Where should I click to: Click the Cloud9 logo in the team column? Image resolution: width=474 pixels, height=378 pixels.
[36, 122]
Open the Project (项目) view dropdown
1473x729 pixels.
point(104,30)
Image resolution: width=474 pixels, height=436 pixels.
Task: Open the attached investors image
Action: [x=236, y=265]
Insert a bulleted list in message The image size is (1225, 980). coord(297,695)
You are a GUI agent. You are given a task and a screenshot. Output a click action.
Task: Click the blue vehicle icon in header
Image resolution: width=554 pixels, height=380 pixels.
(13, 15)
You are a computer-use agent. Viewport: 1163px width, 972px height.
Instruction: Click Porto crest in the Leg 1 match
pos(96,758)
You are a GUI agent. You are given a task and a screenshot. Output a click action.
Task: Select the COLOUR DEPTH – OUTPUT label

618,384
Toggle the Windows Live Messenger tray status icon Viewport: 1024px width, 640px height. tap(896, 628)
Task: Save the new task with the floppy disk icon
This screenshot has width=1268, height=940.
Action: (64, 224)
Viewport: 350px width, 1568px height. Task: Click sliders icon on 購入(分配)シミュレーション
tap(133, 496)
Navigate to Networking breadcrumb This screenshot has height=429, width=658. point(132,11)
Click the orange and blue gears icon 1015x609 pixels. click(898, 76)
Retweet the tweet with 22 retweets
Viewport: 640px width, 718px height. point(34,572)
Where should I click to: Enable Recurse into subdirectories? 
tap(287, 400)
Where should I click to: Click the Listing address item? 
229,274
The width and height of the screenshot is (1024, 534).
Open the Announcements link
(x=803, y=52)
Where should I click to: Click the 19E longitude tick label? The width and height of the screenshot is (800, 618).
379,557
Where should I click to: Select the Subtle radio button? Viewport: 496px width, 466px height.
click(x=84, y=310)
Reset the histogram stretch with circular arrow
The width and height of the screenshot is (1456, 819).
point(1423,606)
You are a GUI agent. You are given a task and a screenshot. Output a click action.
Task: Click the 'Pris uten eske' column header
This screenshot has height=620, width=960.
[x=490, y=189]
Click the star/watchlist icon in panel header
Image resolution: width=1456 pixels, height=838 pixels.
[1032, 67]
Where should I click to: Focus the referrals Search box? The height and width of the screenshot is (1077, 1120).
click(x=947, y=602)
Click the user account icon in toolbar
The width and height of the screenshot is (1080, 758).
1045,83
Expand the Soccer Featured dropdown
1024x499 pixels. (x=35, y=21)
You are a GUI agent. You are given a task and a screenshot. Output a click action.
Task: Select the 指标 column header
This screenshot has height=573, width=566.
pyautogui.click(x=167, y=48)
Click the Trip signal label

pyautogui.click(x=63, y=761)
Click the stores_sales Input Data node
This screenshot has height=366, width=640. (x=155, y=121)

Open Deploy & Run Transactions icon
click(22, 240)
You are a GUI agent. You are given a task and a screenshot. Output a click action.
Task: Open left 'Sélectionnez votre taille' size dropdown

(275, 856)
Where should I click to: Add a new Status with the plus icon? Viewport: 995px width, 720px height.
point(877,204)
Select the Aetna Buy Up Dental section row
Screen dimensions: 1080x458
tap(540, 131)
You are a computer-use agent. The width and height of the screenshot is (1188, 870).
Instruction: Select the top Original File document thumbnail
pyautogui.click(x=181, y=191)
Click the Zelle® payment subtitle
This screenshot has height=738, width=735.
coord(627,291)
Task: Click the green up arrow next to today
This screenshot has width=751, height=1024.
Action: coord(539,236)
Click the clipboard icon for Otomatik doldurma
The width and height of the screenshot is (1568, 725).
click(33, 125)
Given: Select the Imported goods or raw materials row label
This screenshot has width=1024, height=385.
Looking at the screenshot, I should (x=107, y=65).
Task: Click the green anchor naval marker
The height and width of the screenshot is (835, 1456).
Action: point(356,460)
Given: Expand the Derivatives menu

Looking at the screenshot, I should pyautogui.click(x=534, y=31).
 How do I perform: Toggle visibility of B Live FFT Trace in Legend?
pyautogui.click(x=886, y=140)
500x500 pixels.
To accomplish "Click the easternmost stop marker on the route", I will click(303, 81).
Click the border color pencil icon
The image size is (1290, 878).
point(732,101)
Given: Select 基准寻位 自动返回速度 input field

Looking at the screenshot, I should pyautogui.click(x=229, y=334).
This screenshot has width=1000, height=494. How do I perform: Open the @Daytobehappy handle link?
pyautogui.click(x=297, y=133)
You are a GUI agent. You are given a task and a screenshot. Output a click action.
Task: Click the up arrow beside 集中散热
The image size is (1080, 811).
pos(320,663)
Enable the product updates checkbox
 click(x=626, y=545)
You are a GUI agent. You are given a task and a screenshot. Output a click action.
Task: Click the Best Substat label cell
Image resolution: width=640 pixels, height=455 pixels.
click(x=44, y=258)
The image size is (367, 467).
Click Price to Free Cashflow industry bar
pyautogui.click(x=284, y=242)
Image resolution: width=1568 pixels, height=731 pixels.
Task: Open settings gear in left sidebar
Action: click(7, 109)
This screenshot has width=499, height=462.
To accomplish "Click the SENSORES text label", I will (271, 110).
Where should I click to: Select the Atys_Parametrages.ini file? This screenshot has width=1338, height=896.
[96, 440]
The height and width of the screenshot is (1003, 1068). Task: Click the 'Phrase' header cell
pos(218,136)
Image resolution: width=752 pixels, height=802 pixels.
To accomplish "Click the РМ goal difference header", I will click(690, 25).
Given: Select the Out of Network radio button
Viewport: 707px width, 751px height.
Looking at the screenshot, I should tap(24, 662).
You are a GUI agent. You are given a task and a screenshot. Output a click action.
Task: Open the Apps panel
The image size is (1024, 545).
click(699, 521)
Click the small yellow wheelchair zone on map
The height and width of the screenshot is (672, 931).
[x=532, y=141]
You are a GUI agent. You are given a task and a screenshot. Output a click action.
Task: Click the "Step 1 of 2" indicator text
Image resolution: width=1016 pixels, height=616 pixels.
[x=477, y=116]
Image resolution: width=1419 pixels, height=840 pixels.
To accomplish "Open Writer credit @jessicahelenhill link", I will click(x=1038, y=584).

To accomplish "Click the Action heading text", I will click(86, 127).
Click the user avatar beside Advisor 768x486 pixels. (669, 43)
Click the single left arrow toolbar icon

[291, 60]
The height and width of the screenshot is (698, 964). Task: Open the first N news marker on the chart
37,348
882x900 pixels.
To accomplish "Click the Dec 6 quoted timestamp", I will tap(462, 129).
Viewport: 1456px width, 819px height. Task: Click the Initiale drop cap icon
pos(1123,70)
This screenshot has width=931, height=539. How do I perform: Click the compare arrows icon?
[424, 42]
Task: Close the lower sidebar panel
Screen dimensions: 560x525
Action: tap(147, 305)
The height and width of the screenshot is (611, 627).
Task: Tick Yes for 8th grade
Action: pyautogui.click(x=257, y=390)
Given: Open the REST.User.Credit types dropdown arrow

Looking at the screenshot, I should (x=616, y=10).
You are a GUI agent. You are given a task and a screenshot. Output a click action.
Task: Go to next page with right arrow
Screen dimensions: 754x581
..........
Problem requirements
Repeat word for word the lines above that run from the line containing "The height and width of the screenshot is (698, 964)." through the line containing "Task: Close the lower sidebar panel", both ends included, and nothing else.

Response below
The height and width of the screenshot is (698, 964). Task: Open the first N news marker on the chart
37,348
882x900 pixels.
To accomplish "Click the Dec 6 quoted timestamp", I will tap(462, 129).
Viewport: 1456px width, 819px height. Task: Click the Initiale drop cap icon
pos(1123,70)
This screenshot has width=931, height=539. How do I perform: Click the compare arrows icon?
[424, 42]
Task: Close the lower sidebar panel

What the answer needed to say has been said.